* **Records for processing**:
==*==

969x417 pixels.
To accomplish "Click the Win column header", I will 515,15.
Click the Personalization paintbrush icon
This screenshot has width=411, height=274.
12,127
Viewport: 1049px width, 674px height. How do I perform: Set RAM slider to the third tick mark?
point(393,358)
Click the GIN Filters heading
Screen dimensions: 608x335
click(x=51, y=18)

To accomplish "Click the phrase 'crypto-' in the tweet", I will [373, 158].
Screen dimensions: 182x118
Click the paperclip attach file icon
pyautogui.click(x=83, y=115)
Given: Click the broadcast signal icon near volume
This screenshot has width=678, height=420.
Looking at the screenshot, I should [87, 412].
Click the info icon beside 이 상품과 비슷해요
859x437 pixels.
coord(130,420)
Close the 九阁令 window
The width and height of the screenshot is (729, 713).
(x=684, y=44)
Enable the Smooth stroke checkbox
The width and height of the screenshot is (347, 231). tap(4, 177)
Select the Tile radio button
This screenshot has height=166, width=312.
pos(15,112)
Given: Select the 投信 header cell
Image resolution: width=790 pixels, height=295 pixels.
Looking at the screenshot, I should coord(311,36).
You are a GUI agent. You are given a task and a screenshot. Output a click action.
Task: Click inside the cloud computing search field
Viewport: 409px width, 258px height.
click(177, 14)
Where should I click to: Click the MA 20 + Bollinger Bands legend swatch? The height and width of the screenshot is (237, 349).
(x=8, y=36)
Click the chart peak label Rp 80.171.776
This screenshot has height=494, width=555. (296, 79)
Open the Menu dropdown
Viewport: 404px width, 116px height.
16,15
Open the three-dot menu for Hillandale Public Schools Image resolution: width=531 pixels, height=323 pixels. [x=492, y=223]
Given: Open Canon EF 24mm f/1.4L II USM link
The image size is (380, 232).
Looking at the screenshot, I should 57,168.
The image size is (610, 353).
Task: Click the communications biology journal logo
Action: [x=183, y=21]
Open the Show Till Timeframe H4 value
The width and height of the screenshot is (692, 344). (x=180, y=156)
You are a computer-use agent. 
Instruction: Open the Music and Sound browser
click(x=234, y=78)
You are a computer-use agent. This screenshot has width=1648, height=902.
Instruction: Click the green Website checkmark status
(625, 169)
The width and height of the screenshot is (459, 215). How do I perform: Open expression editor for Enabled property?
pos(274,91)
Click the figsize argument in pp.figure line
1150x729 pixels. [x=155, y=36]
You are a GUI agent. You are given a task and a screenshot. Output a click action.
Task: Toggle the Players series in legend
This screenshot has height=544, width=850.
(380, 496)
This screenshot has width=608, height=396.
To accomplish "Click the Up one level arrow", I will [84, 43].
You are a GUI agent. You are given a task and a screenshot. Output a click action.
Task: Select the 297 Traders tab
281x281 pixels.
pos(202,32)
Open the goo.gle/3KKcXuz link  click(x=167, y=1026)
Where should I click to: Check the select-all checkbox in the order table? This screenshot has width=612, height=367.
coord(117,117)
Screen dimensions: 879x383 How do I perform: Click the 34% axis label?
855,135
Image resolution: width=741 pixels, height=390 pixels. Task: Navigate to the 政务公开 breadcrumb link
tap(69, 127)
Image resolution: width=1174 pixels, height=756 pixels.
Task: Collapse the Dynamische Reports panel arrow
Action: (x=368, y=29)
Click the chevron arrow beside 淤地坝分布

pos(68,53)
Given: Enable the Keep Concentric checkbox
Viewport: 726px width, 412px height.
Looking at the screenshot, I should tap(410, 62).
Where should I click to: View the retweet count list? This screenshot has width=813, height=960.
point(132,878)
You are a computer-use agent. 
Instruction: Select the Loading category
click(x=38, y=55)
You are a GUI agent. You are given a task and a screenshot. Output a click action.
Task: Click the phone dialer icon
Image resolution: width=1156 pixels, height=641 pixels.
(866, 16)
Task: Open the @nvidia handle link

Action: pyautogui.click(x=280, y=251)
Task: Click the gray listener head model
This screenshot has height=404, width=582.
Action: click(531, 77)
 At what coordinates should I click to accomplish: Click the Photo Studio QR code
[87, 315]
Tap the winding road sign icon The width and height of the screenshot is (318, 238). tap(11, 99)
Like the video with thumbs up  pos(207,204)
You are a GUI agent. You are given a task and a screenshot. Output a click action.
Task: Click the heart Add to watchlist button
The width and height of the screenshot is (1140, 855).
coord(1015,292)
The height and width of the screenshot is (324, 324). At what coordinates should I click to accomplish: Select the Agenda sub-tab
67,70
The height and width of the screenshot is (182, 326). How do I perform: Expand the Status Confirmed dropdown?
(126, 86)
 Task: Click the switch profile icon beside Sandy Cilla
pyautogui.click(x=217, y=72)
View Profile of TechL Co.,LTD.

==*==

* **What you are asked to do**: Can you give every line above again, exactly as written?

* **Task solution**:
969x417 pixels.
To accomplish "Click the Win column header", I will 515,15.
Click the Personalization paintbrush icon
This screenshot has width=411, height=274.
12,127
Viewport: 1049px width, 674px height. How do I perform: Set RAM slider to the third tick mark?
point(393,358)
Click the GIN Filters heading
Screen dimensions: 608x335
click(x=51, y=18)

To accomplish "Click the phrase 'crypto-' in the tweet", I will [373, 158].
Screen dimensions: 182x118
Click the paperclip attach file icon
pyautogui.click(x=83, y=115)
Given: Click the broadcast signal icon near volume
This screenshot has width=678, height=420.
Looking at the screenshot, I should [87, 412].
Click the info icon beside 이 상품과 비슷해요
859x437 pixels.
coord(130,420)
Close the 九阁令 window
The width and height of the screenshot is (729, 713).
(x=684, y=44)
Enable the Smooth stroke checkbox
The width and height of the screenshot is (347, 231). tap(4, 177)
Select the Tile radio button
This screenshot has height=166, width=312.
pos(15,112)
Given: Select the 投信 header cell
Image resolution: width=790 pixels, height=295 pixels.
Looking at the screenshot, I should coord(311,36).
You are a GUI agent. You are given a task and a screenshot. Output a click action.
Task: Click inside the cloud computing search field
Viewport: 409px width, 258px height.
click(177, 14)
Where should I click to: Click the MA 20 + Bollinger Bands legend swatch? The height and width of the screenshot is (237, 349).
(x=8, y=36)
Click the chart peak label Rp 80.171.776
This screenshot has height=494, width=555. (296, 79)
Open the Menu dropdown
Viewport: 404px width, 116px height.
16,15
Open the three-dot menu for Hillandale Public Schools Image resolution: width=531 pixels, height=323 pixels. [x=492, y=223]
Given: Open Canon EF 24mm f/1.4L II USM link
The image size is (380, 232).
Looking at the screenshot, I should 57,168.
The image size is (610, 353).
Task: Click the communications biology journal logo
Action: [x=183, y=21]
Open the Show Till Timeframe H4 value
The width and height of the screenshot is (692, 344). (x=180, y=156)
You are a computer-use agent. 
Instruction: Open the Music and Sound browser
click(x=234, y=78)
You are a computer-use agent. This screenshot has width=1648, height=902.
Instruction: Click the green Website checkmark status
(625, 169)
The width and height of the screenshot is (459, 215). How do I perform: Open expression editor for Enabled property?
pos(274,91)
Click the figsize argument in pp.figure line
1150x729 pixels. [x=155, y=36]
You are a GUI agent. You are given a task and a screenshot. Output a click action.
Task: Toggle the Players series in legend
This screenshot has height=544, width=850.
(380, 496)
This screenshot has width=608, height=396.
To accomplish "Click the Up one level arrow", I will [84, 43].
You are a GUI agent. You are given a task and a screenshot. Output a click action.
Task: Select the 297 Traders tab
281x281 pixels.
pos(202,32)
Open the goo.gle/3KKcXuz link  click(x=167, y=1026)
Where should I click to: Check the select-all checkbox in the order table? This screenshot has width=612, height=367.
coord(117,117)
Screen dimensions: 879x383 How do I perform: Click the 34% axis label?
855,135
Image resolution: width=741 pixels, height=390 pixels. Task: Navigate to the 政务公开 breadcrumb link
tap(69, 127)
Image resolution: width=1174 pixels, height=756 pixels.
Task: Collapse the Dynamische Reports panel arrow
Action: (x=368, y=29)
Click the chevron arrow beside 淤地坝分布

pos(68,53)
Given: Enable the Keep Concentric checkbox
Viewport: 726px width, 412px height.
Looking at the screenshot, I should tap(410, 62).
Where should I click to: View the retweet count list? This screenshot has width=813, height=960.
point(132,878)
You are a computer-use agent. 
Instruction: Select the Loading category
click(x=38, y=55)
You are a GUI agent. You are given a task and a screenshot. Output a click action.
Task: Click the phone dialer icon
Image resolution: width=1156 pixels, height=641 pixels.
(866, 16)
Task: Open the @nvidia handle link

Action: pyautogui.click(x=280, y=251)
Task: Click the gray listener head model
This screenshot has height=404, width=582.
Action: click(531, 77)
 At what coordinates should I click to accomplish: Click the Photo Studio QR code
[87, 315]
Tap the winding road sign icon The width and height of the screenshot is (318, 238). tap(11, 99)
Like the video with thumbs up  pos(207,204)
You are a GUI agent. You are given a task and a screenshot. Output a click action.
Task: Click the heart Add to watchlist button
The width and height of the screenshot is (1140, 855).
coord(1015,292)
The height and width of the screenshot is (324, 324). At what coordinates should I click to accomplish: Select the Agenda sub-tab
67,70
The height and width of the screenshot is (182, 326). How do I perform: Expand the Status Confirmed dropdown?
(126, 86)
 Task: Click the switch profile icon beside Sandy Cilla
pyautogui.click(x=217, y=72)
View Profile of TechL Co.,LTD.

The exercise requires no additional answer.